### INPUT DATA
═══

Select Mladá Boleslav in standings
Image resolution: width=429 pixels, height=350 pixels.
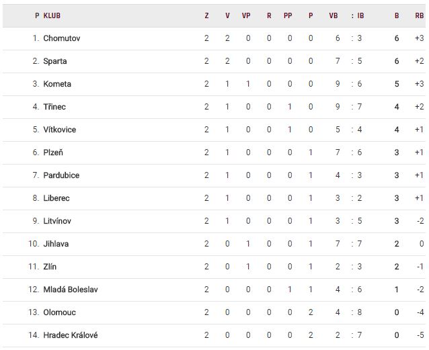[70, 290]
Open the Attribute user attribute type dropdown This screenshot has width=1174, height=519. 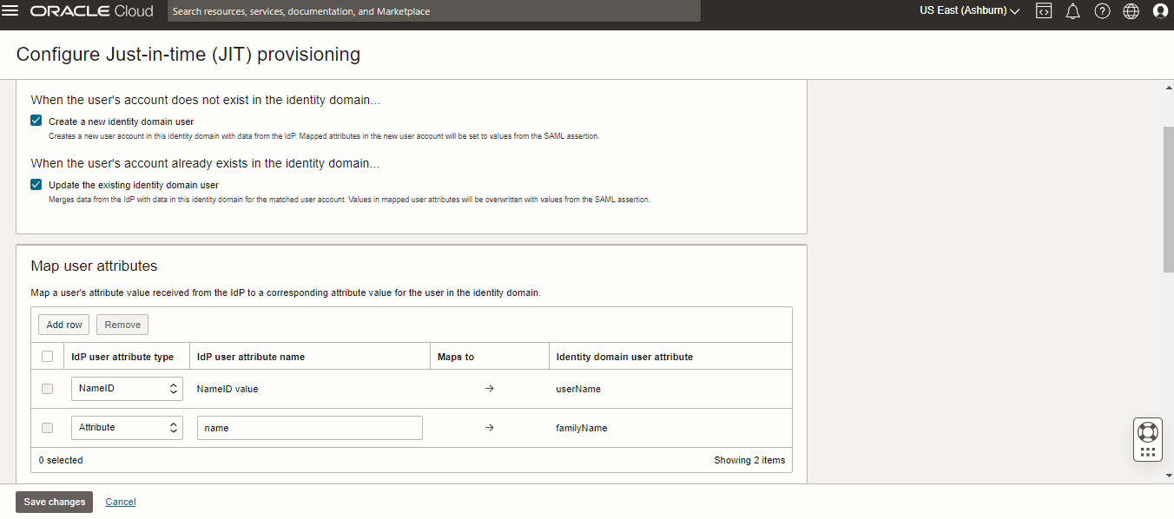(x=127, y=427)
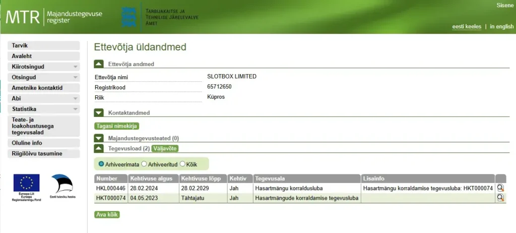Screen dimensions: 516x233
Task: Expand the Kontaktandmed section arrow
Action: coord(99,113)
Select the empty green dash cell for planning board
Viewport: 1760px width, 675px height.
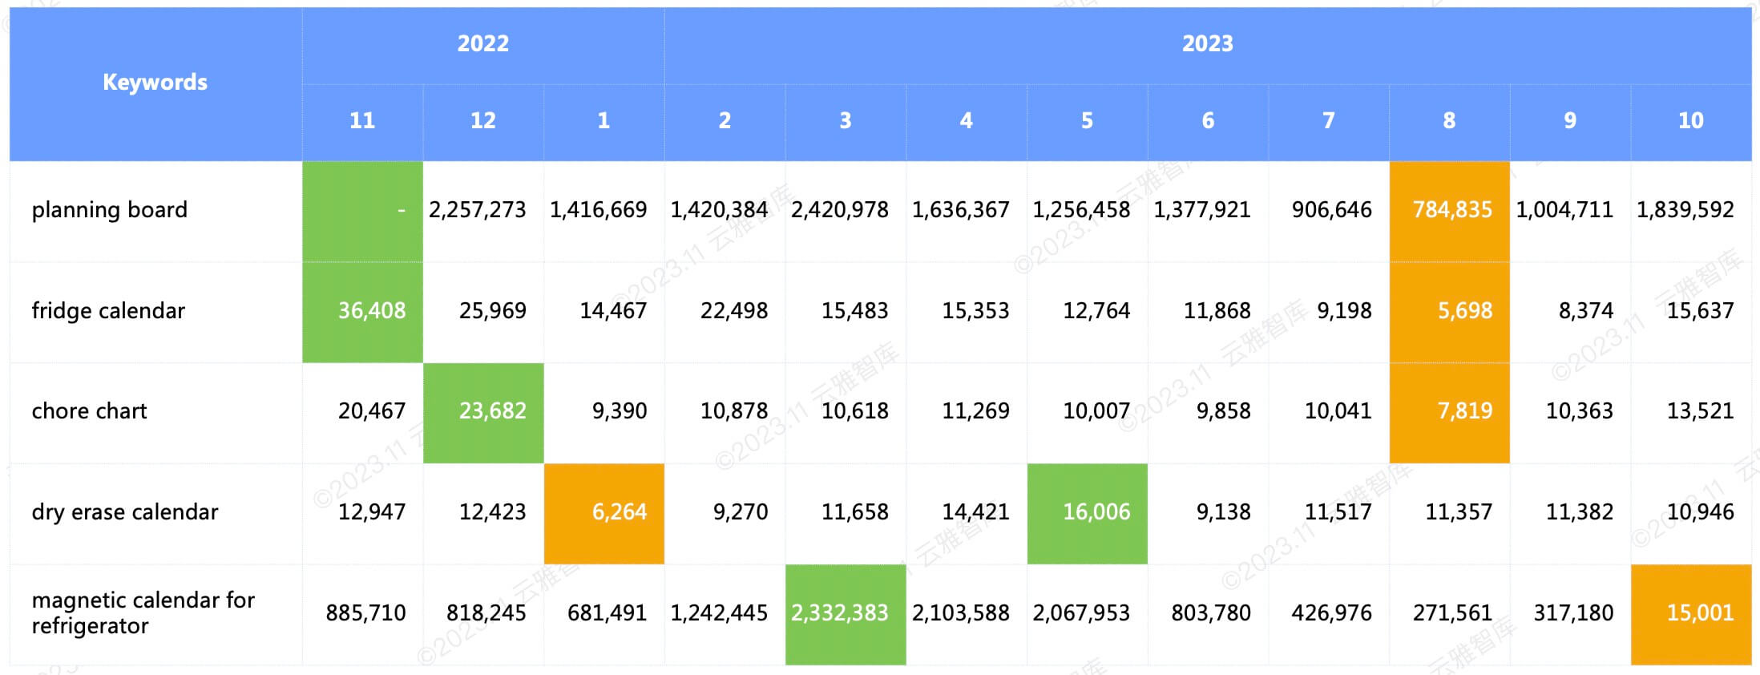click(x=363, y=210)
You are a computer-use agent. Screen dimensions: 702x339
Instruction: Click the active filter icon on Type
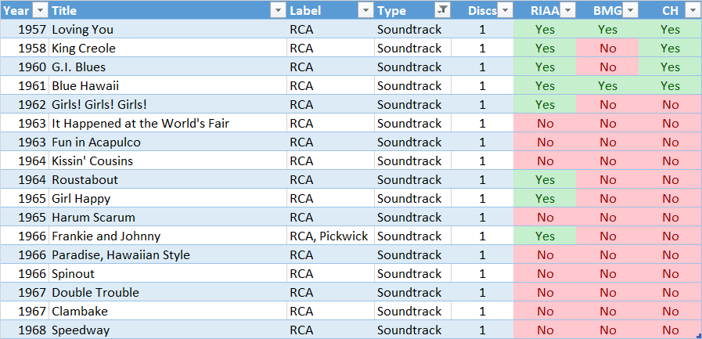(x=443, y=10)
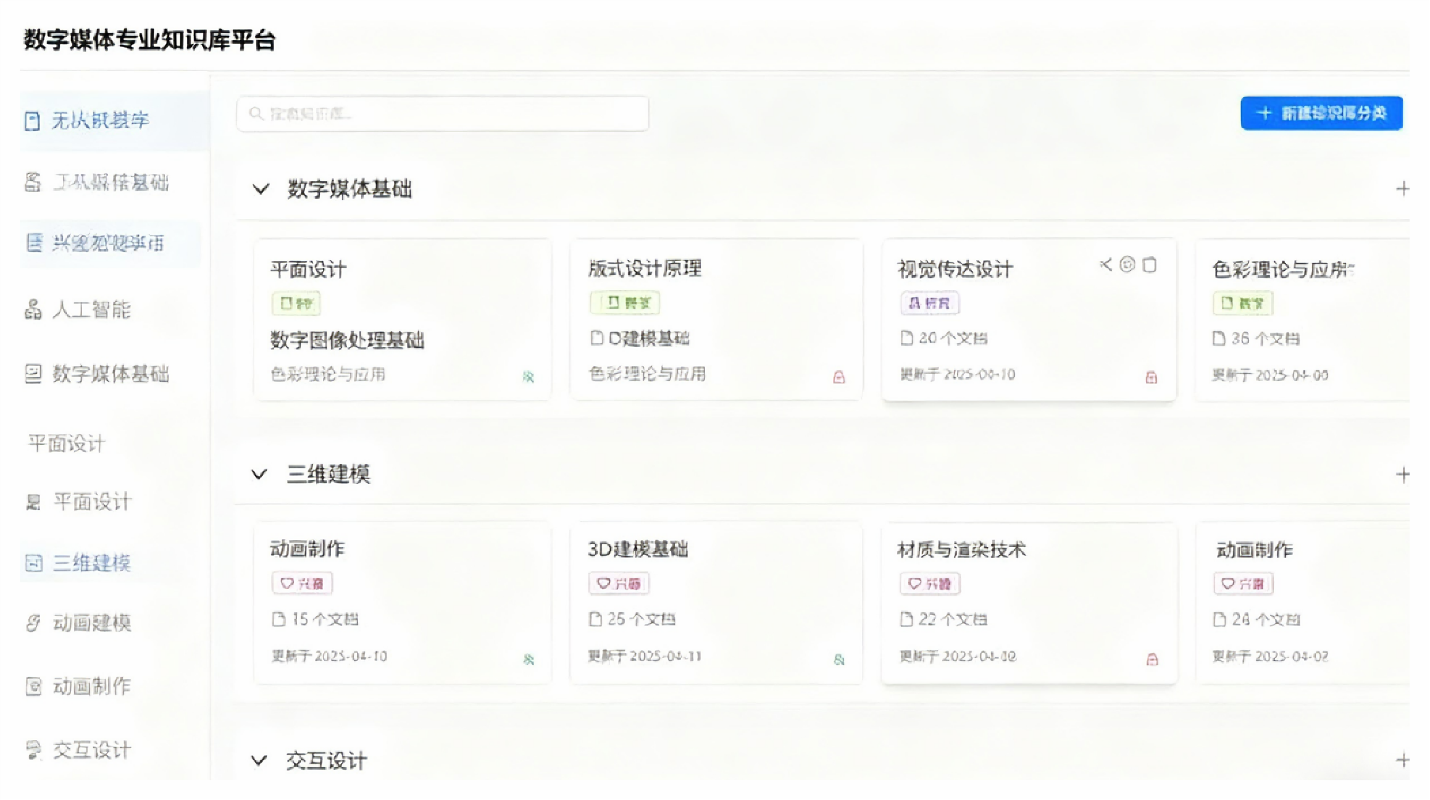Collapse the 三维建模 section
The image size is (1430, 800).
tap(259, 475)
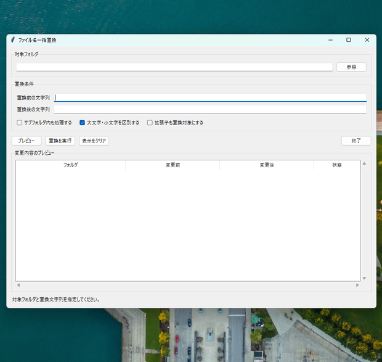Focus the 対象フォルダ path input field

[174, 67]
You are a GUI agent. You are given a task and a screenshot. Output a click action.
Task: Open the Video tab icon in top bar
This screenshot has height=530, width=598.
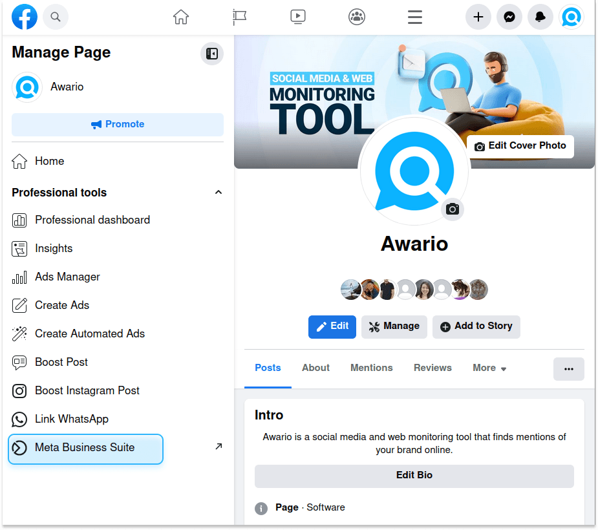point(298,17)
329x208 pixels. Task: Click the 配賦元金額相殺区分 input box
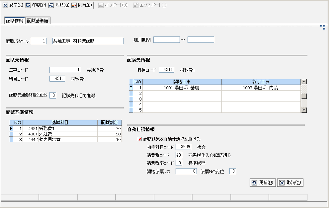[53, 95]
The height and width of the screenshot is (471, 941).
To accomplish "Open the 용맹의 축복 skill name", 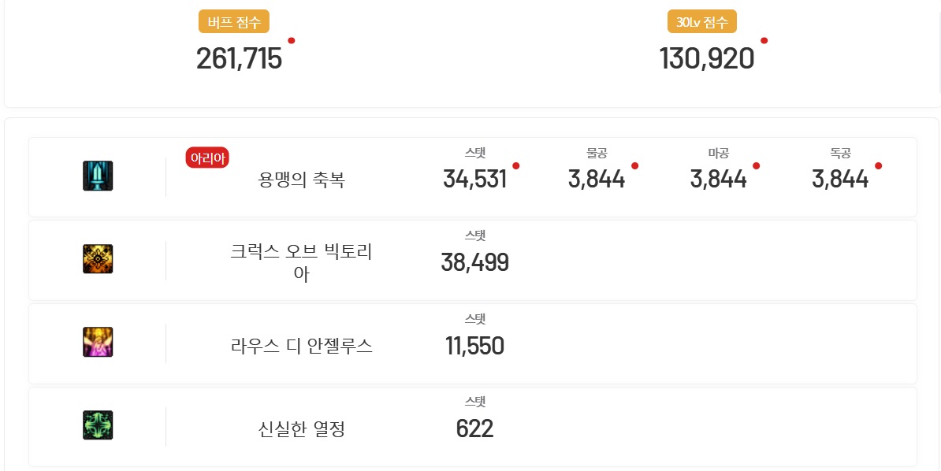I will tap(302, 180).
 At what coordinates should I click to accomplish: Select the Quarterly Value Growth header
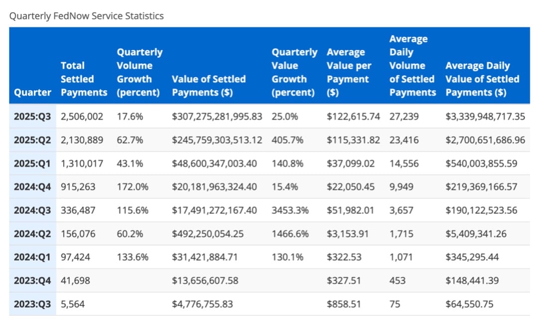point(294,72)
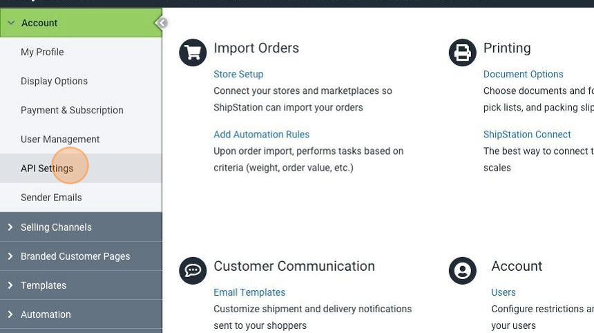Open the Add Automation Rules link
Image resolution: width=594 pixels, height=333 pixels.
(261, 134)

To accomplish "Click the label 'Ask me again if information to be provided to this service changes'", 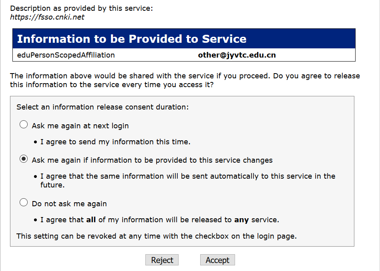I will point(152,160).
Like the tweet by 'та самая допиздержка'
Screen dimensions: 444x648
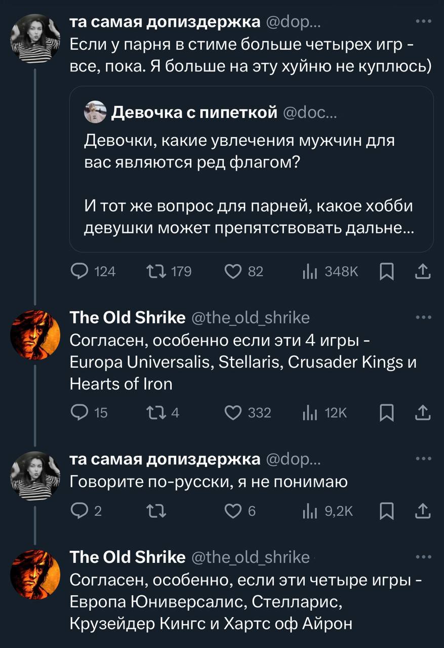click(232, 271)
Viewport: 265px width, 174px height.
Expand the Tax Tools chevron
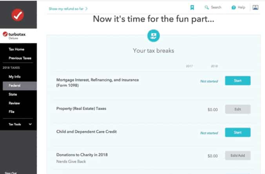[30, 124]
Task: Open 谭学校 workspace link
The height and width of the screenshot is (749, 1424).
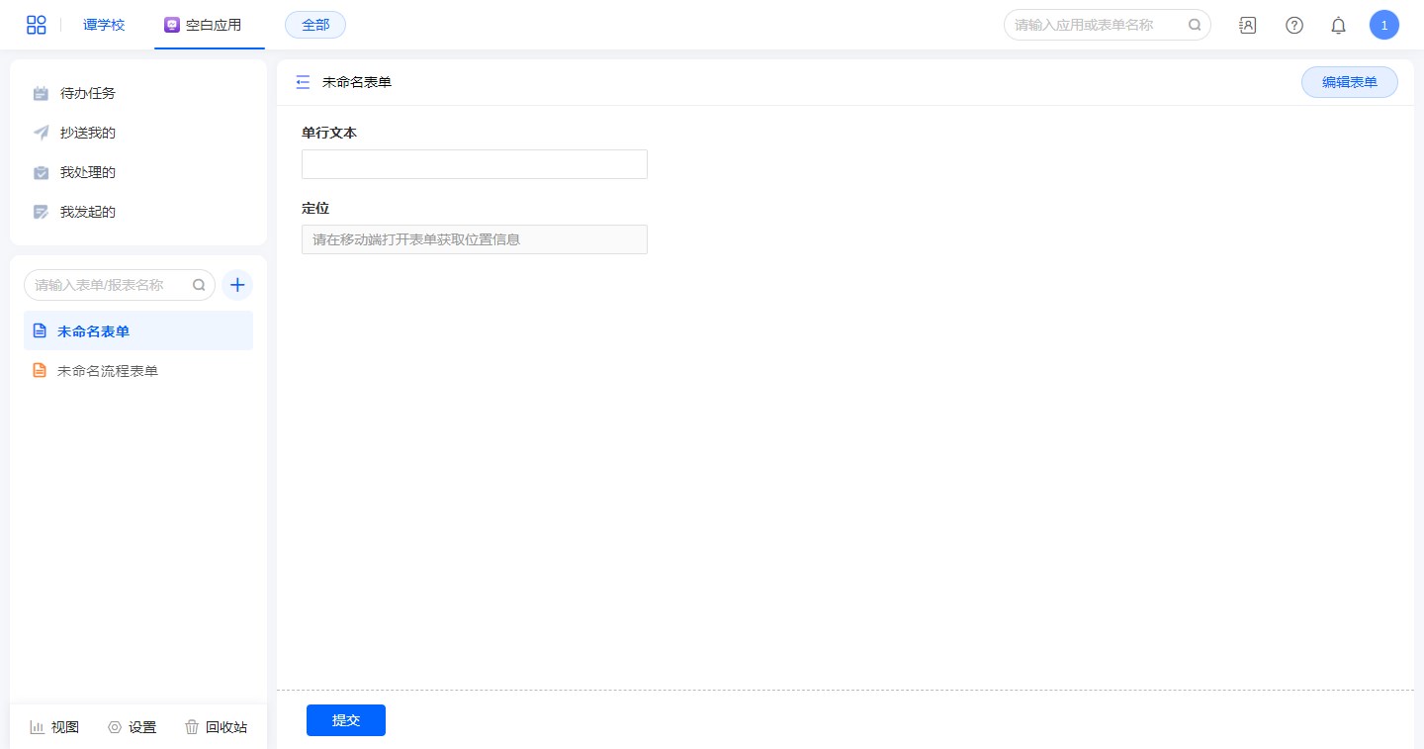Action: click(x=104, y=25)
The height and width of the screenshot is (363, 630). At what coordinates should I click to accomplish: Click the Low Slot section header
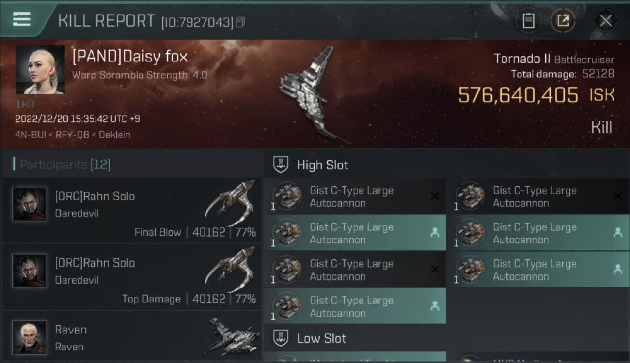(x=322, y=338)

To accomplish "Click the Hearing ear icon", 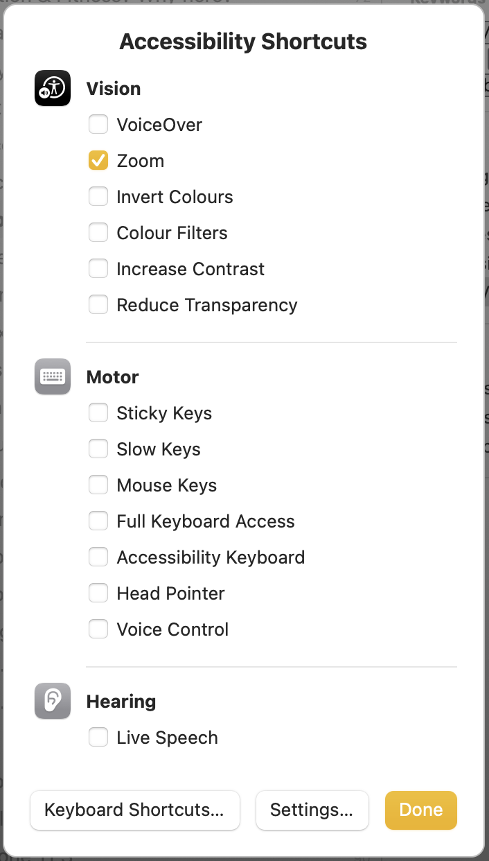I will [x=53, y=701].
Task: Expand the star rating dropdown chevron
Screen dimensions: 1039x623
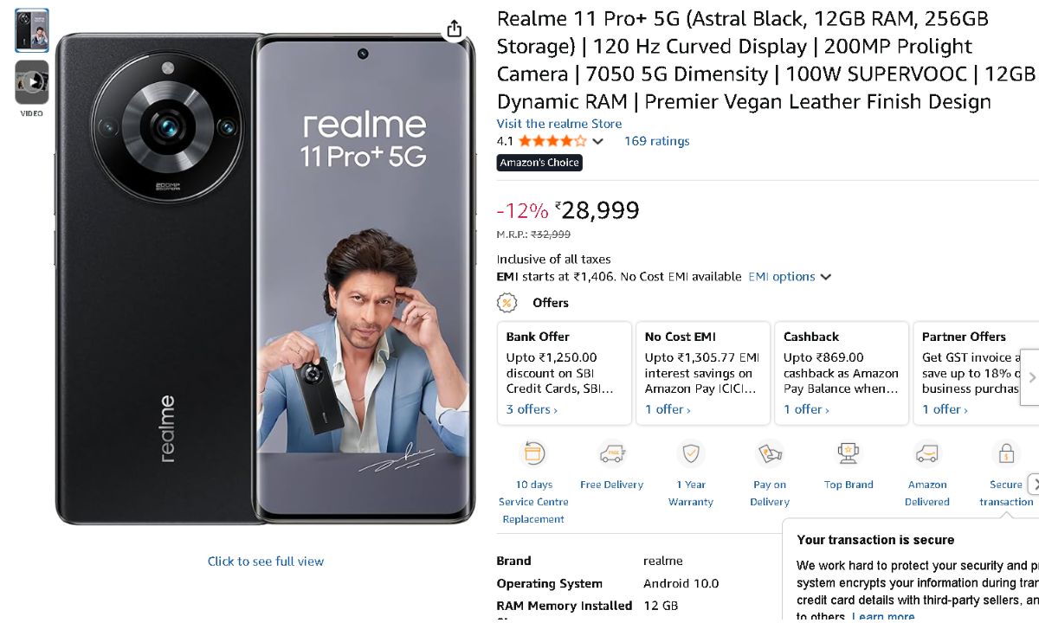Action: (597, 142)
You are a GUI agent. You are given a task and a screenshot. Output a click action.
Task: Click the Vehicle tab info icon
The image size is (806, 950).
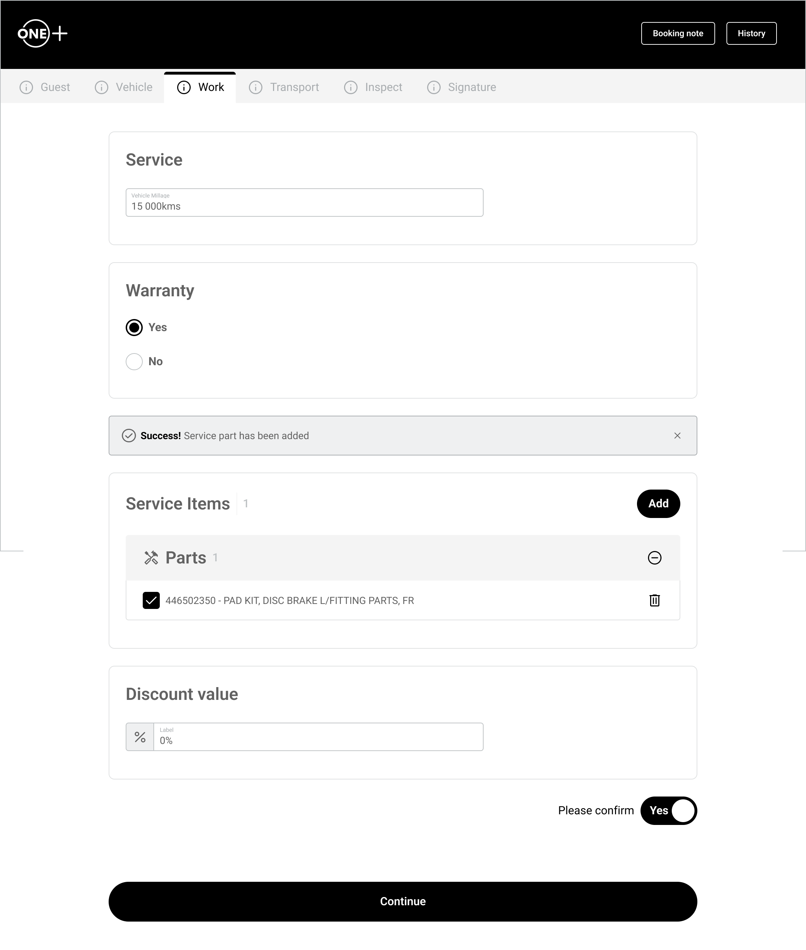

═══

### TASK INSTRUCTIONS
Leave the pictures aside. Set down exactly the lines from the one with "Task: Expand the star rating dropdown chevron" through the final line of the listing above.

### REPLY
Task: Expand the star rating dropdown chevron
Screen dimensions: 1039x623
Action: (597, 142)
You are a GUI agent. You are given a task and a screenshot. Output a click action.
Task: Click the Vehicle tab info icon
The image size is (806, 950).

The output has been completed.